> [TRAVAIL DEMANDÉ]:
(a) Recopiez le passage du texte sur la légalisation de l'IVG, de « Il y a cinquante » à « à un enfant. ».
(b) Rédigez la suite du texte sur la légalisation de l'IVG, à partir de sa dernière phrase.
======== TEXTE DE LECTURE
Il y a cinquante ans jour pour jour, Simone Veil montait à la tribune
de l’Assemblée nationale pour y
prononcer son discours en faveur de la légalisation de l’IVG. Chignon serré et
voix posée face aux huées et aux injures de son propre camp, la ministre en
impose par sa dignité et sa détermination. Elle n’est pas seule. Des centaines
de féministes attendent des heures dans le froid, devant le Palais Bourbon. Des
millions d’autres femmes, derrière leur poste, s’accrochent à ses mots,
ressentent dans leur chair l’espoir à venir : la marche inébranlable vers
la liberté à disposer de leur corps. À décider SI et QUAND elles donneront
naissance à un enfant.
Cette première victoire (tardive – l’Union soviétique a légalisé l’IVG en
1920), n’est pas uniquement le fruit du courage d’une ministre. Des combats
décisifs, notamment menés par le Mlac, mais aussi la loi Neuwirth de 1967 sur la contraception, ont commencé
à faire bouger les mentalités. Sur l’avortement, le « Manifeste des 343
salopes », un MeToo
avant l’heure, puis le procès de Bobigny ont déjà fait basculer l’opinion
publique. La loi sera finalement adoptée le 20 décembre, grâce aux voix de
la gauche.
================
======== DONNÉES FOURNIES
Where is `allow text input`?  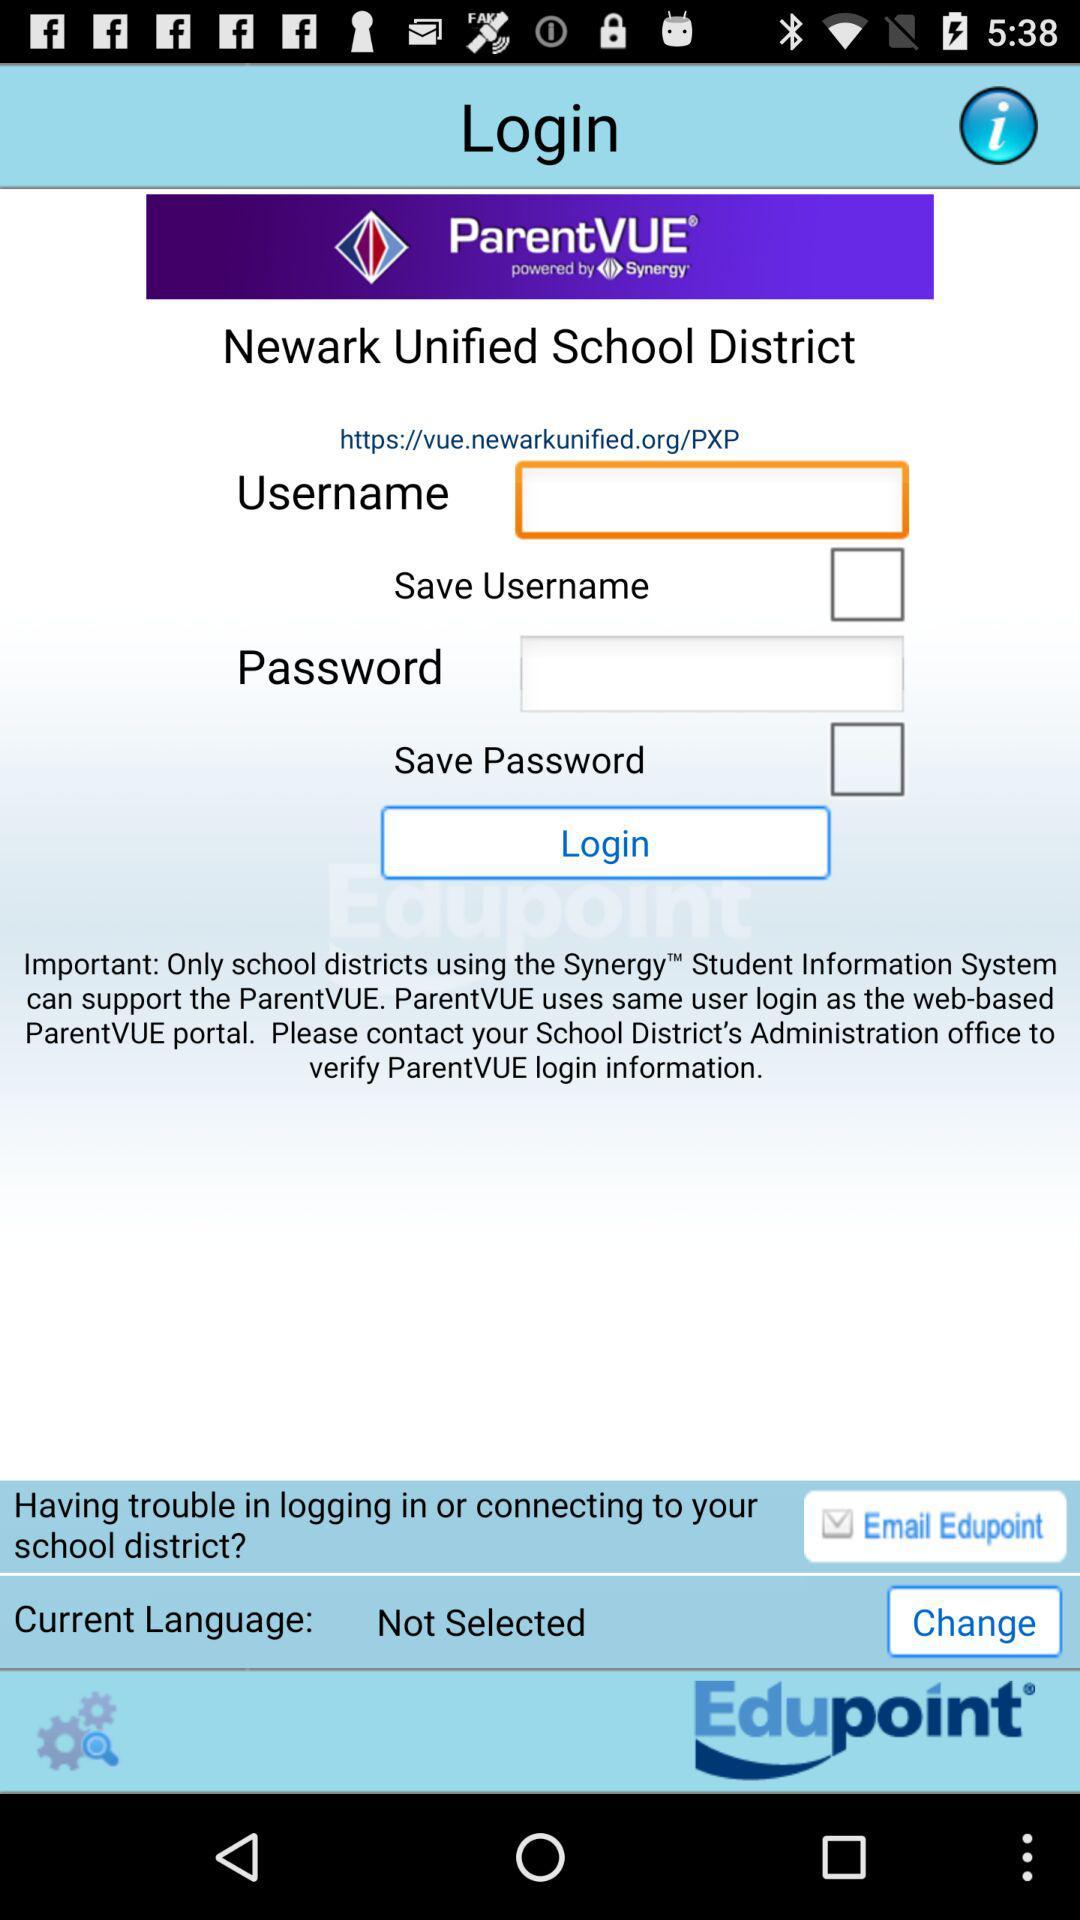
================
> [CORRIGÉ DE L'EXERCICE]:
(a)
Il y a cinquante ans jour pour jour, Simone Veil montait à la tribune
de l’Assemblée nationale pour y
prononcer son discours en faveur de la légalisation de l’IVG. Chignon serré et
voix posée face aux huées et aux injures de son propre camp, la ministre en
impose par sa dignité et sa détermination. Elle n’est pas seule. Des centaines
de féministes attendent des heures dans le froid, devant le Palais Bourbon. Des
millions d’autres femmes, derrière leur poste, s’accrochent à ses mots,
ressentent dans leur chair l’espoir à venir : la marche inébranlable vers
la liberté à disposer de leur corps. À décider SI et QUAND elles donneront
naissance à un enfant.

(b)
Le 8 mars dernier, la France est devenue le premier pays au monde à reconnaître
dans sa Constitution la liberté de
recourir à l’avortement. Mais la
notion de « liberté garantie » relance la question des moyens alloués
à cette politique de santé publique. En dix ans, plus de 130 centres d’IVG
ont disparu. Sur la même période, 45 établissements hospitaliers la
pratiquant ont fermé. Sans compter les praticiens qui refusent l’acte en
vertu de la clause de conscience spécifique.
Cet anniversaire n’intervient donc pas dans n’importe quel contexte, alors
que le gouvernement compte parmi ses membres des opposants farouches à
l’avortement, dont le droit est remis en cause dans de nombreux pays
où l’extrême droite et les intégristes de tout poil sont au pouvoir.
Aucune femme ne sera véritablement libre tant qu’à l’autre bout du monde, une
autre sera lapidée pour avoir tenté de l’être.